Page text:

══════════════════════════════

The civil pursuit of happiness versus legal Injudicialism
There are a few posters here who seem to have an understanding of constitutionality.
As legal business in courtrooms is divided up into criminal and civil proceedings, the legal interpretation in the U.S. Constitution is divided up into laws concerning the relationship between the state and individual civil rights. Therefore, we can divide the Constitution into two different kinds of interpretation:
1) First, we can either use right and wrong to interpret the Constitution in legal terms so that a little more than half of us, the majority, can bring a little less than half of us, the minority, to an unhappy justice; or,
2) We can use compromise to interpret the Constitution in civil terms in regards to our collective happiness as a nation.
Using the first point of view to interprete the Constitution has created a social disease in our nation called
Injudicialism --
the point in which a nation erodes from its primary civil purpose of collective happiness to that of a legal system of law makers, courtrooms, lawyers and police officers.
Unfortunately, as more legal cases take place in such an Injudicial system, it needs even more law makers, courtrooms, lawyers and police officers to grow and function. Eventually the nation's economy becomes a shambles because of high taxes while its legal system becomes criminalized to the point that no amount of prisons can house the millions of prisoners produced.
So, as an Injudicialized nation produces law makers, courtrooms, lawyers and police officers as its offspring, countless prisoners in prisons become its waste byproduct. This system will ultimately lead to civil war in the United States because of our shared Amercian culture to be better off dead than unhappy.

══════════════════════════════

Data block:

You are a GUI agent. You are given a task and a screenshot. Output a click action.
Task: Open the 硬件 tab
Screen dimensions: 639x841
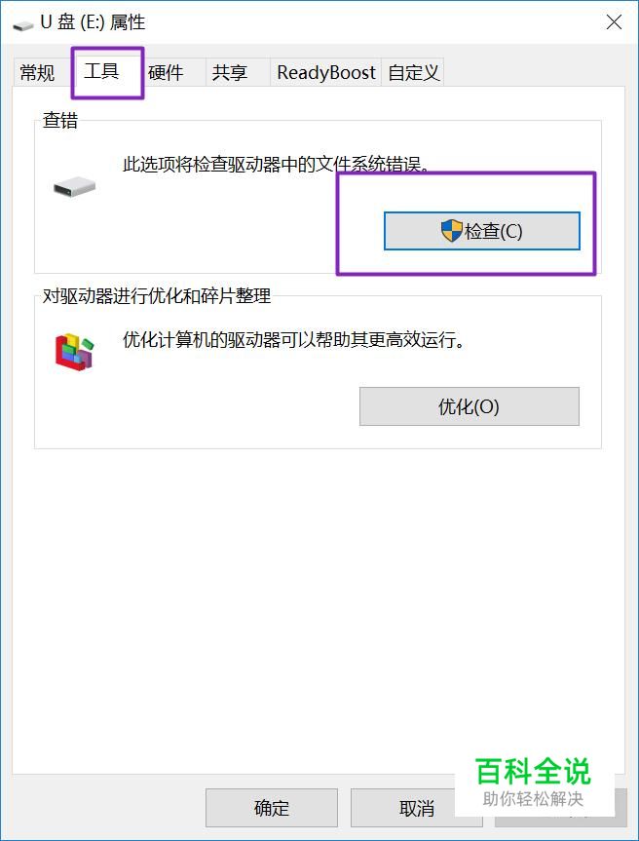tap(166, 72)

══════════════════════════════

Set down the passage from the Injudicialism text word for word, everything from "Unfortunately, as more" down to "dead than unhappy.". The listing is separate material and is not part of the text about Injudicialism.

Unfortunately, as more legal cases take place in such an Injudicial system, it needs even more law makers, courtrooms, lawyers and police officers to grow and function. Eventually the nation's economy becomes a shambles because of high taxes while its legal system becomes criminalized to the point that no amount of prisons can house the millions of prisoners produced.
So, as an Injudicialized nation produces law makers, courtrooms, lawyers and police officers as its offspring, countless prisoners in prisons become its waste byproduct. This system will ultimately lead to civil war in the United States because of our shared Amercian culture to be better off dead than unhappy.